**Try it**
Each record below should be written out again exactly as given.

-- Material for the task follows --

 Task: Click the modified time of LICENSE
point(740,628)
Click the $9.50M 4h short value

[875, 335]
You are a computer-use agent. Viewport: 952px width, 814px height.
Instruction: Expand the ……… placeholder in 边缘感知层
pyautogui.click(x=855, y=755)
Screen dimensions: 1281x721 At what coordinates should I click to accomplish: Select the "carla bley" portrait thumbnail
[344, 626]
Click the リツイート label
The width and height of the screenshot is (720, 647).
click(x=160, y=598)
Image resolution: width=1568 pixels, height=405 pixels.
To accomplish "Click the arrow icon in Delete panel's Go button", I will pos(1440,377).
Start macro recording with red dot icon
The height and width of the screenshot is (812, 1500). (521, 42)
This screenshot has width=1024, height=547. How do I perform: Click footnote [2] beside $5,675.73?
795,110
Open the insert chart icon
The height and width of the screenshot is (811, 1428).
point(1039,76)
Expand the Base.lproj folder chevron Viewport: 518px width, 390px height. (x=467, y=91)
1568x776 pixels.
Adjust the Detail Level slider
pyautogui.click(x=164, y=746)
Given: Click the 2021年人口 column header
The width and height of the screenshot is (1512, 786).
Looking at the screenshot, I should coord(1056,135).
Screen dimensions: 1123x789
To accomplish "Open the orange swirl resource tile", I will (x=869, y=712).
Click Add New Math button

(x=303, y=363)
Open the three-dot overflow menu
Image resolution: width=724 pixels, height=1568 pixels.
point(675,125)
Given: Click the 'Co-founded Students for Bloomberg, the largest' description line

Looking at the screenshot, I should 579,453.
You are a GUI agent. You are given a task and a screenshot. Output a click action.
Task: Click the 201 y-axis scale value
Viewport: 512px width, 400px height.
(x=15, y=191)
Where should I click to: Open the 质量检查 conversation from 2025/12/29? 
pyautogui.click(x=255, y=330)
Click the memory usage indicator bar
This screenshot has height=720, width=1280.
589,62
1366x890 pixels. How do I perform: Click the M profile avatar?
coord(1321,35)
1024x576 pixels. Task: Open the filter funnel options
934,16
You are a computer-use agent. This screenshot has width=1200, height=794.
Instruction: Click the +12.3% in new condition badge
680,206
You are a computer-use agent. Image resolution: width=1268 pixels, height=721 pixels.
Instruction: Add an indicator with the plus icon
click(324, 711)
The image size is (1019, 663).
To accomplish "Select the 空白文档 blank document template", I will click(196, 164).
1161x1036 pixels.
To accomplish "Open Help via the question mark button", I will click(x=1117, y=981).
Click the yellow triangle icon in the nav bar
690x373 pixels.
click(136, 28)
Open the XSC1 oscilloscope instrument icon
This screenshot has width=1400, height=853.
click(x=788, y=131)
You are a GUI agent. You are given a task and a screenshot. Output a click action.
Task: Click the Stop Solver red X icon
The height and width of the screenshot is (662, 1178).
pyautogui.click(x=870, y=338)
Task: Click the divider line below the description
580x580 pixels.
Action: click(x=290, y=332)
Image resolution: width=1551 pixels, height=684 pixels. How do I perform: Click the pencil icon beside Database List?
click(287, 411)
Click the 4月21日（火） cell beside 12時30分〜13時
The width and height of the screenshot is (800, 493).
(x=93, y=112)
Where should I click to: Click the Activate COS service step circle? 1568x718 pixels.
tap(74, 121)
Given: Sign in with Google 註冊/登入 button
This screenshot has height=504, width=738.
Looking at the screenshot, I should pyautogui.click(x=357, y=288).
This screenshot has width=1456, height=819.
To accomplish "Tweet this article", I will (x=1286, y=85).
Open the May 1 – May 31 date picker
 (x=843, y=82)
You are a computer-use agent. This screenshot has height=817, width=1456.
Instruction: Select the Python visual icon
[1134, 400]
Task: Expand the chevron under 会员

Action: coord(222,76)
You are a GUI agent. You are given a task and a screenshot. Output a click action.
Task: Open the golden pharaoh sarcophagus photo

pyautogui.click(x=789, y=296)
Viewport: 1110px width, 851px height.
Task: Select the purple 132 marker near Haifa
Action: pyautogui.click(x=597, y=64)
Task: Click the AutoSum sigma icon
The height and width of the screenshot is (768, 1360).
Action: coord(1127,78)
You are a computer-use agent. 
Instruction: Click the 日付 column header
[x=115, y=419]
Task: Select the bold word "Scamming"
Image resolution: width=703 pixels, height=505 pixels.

-- Material for the task concluded --

**Answer section**
 Task: Click the modified time of LICENSE
point(740,628)
Click the $9.50M 4h short value

[875, 335]
You are a computer-use agent. Viewport: 952px width, 814px height.
Instruction: Expand the ……… placeholder in 边缘感知层
pyautogui.click(x=855, y=755)
Screen dimensions: 1281x721 At what coordinates should I click to accomplish: Select the "carla bley" portrait thumbnail
[344, 626]
Click the リツイート label
The width and height of the screenshot is (720, 647).
click(x=160, y=598)
Image resolution: width=1568 pixels, height=405 pixels.
To accomplish "Click the arrow icon in Delete panel's Go button", I will pos(1440,377).
Start macro recording with red dot icon
The height and width of the screenshot is (812, 1500). (521, 42)
This screenshot has width=1024, height=547. How do I perform: Click footnote [2] beside $5,675.73?
795,110
Open the insert chart icon
The height and width of the screenshot is (811, 1428).
point(1039,76)
Expand the Base.lproj folder chevron Viewport: 518px width, 390px height. (x=467, y=91)
1568x776 pixels.
Adjust the Detail Level slider
pyautogui.click(x=164, y=746)
Given: Click the 2021年人口 column header
The width and height of the screenshot is (1512, 786).
Looking at the screenshot, I should coord(1056,135).
Screen dimensions: 1123x789
To accomplish "Open the orange swirl resource tile", I will (x=869, y=712).
Click Add New Math button

(x=303, y=363)
Open the three-dot overflow menu
Image resolution: width=724 pixels, height=1568 pixels.
point(675,125)
Given: Click the 'Co-founded Students for Bloomberg, the largest' description line

Looking at the screenshot, I should 579,453.
You are a GUI agent. You are given a task and a screenshot. Output a click action.
Task: Click the 201 y-axis scale value
Viewport: 512px width, 400px height.
(x=15, y=191)
Where should I click to: Open the 质量检查 conversation from 2025/12/29? 
pyautogui.click(x=255, y=330)
Click the memory usage indicator bar
This screenshot has height=720, width=1280.
589,62
1366x890 pixels. How do I perform: Click the M profile avatar?
coord(1321,35)
1024x576 pixels. Task: Open the filter funnel options
934,16
You are a computer-use agent. This screenshot has width=1200, height=794.
Instruction: Click the +12.3% in new condition badge
680,206
You are a computer-use agent. Image resolution: width=1268 pixels, height=721 pixels.
Instruction: Add an indicator with the plus icon
click(324, 711)
The image size is (1019, 663).
To accomplish "Select the 空白文档 blank document template", I will click(196, 164).
1161x1036 pixels.
To accomplish "Open Help via the question mark button", I will click(x=1117, y=981).
Click the yellow triangle icon in the nav bar
690x373 pixels.
click(136, 28)
Open the XSC1 oscilloscope instrument icon
This screenshot has width=1400, height=853.
click(x=788, y=131)
You are a GUI agent. You are given a task and a screenshot. Output a click action.
Task: Click the Stop Solver red X icon
The height and width of the screenshot is (662, 1178).
pyautogui.click(x=870, y=338)
Task: Click the divider line below the description
580x580 pixels.
Action: click(x=290, y=332)
Image resolution: width=1551 pixels, height=684 pixels. How do I perform: Click the pencil icon beside Database List?
click(287, 411)
Click the 4月21日（火） cell beside 12時30分〜13時
The width and height of the screenshot is (800, 493).
(x=93, y=112)
Where should I click to: Click the Activate COS service step circle? 1568x718 pixels.
tap(74, 121)
Given: Sign in with Google 註冊/登入 button
This screenshot has height=504, width=738.
Looking at the screenshot, I should pyautogui.click(x=357, y=288).
This screenshot has width=1456, height=819.
To accomplish "Tweet this article", I will (x=1286, y=85).
Open the May 1 – May 31 date picker
 (x=843, y=82)
You are a computer-use agent. This screenshot has height=817, width=1456.
Instruction: Select the Python visual icon
[1134, 400]
Task: Expand the chevron under 会员

Action: coord(222,76)
You are a GUI agent. You are given a task and a screenshot. Output a click action.
Task: Open the golden pharaoh sarcophagus photo

pyautogui.click(x=789, y=296)
Viewport: 1110px width, 851px height.
Task: Select the purple 132 marker near Haifa
Action: pyautogui.click(x=597, y=64)
Task: Click the AutoSum sigma icon
The height and width of the screenshot is (768, 1360).
Action: coord(1127,78)
You are a computer-use agent. 
Instruction: Click the 日付 column header
[x=115, y=419]
Task: Select the bold word "Scamming"
Image resolution: width=703 pixels, height=505 pixels.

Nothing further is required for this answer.